------ Data
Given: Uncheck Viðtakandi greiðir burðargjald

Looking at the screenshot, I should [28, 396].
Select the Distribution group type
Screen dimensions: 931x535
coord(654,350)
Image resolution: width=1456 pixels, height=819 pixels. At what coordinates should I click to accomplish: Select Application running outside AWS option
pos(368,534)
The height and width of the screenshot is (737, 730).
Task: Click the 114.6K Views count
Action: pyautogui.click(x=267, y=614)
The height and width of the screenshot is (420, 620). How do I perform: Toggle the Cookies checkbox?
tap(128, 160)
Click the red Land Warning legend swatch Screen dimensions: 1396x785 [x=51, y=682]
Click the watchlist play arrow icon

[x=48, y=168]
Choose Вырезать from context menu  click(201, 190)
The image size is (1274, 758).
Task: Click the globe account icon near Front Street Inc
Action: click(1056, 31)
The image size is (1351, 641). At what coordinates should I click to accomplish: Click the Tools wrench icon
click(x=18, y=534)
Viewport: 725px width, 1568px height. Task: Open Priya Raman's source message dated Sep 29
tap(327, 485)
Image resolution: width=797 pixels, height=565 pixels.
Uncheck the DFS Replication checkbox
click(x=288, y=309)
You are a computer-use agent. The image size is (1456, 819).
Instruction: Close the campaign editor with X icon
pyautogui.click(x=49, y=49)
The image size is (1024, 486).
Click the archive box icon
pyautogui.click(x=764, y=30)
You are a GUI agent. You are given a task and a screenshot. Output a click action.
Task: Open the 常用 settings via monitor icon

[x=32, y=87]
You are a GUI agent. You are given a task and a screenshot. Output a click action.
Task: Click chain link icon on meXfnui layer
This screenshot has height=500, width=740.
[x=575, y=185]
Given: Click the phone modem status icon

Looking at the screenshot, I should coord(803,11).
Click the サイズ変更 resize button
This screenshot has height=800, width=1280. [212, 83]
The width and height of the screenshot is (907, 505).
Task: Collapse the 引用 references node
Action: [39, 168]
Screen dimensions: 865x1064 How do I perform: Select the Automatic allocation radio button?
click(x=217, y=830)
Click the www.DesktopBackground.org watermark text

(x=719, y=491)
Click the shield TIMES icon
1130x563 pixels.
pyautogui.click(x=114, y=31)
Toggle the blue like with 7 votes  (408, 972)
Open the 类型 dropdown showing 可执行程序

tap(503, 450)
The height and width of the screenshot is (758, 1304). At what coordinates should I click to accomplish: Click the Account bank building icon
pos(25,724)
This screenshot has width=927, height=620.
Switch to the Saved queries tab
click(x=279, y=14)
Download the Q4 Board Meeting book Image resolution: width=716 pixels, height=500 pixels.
------------
Would you restate word for word every line from the one holding "The image size is (1024, 486)." to the end of the entries, both ends included?

Expected output ::
The image size is (1024, 486).
Click the archive box icon
pyautogui.click(x=764, y=30)
You are a GUI agent. You are given a task and a screenshot. Output a click action.
Task: Open the 常用 settings via monitor icon

[x=32, y=87]
You are a GUI agent. You are given a task and a screenshot. Output a click action.
Task: Click chain link icon on meXfnui layer
This screenshot has height=500, width=740.
[x=575, y=185]
Given: Click the phone modem status icon

Looking at the screenshot, I should coord(803,11).
Click the サイズ変更 resize button
This screenshot has height=800, width=1280. [212, 83]
The width and height of the screenshot is (907, 505).
Task: Collapse the 引用 references node
Action: [39, 168]
Screen dimensions: 865x1064 How do I perform: Select the Automatic allocation radio button?
click(x=217, y=830)
Click the www.DesktopBackground.org watermark text

(x=719, y=491)
Click the shield TIMES icon
1130x563 pixels.
pyautogui.click(x=114, y=31)
Toggle the blue like with 7 votes  (408, 972)
Open the 类型 dropdown showing 可执行程序

tap(503, 450)
The height and width of the screenshot is (758, 1304). At what coordinates should I click to accomplish: Click the Account bank building icon
pos(25,724)
This screenshot has width=927, height=620.
Switch to the Saved queries tab
click(x=279, y=14)
Download the Q4 Board Meeting book Image resolution: width=716 pixels, height=500 pixels.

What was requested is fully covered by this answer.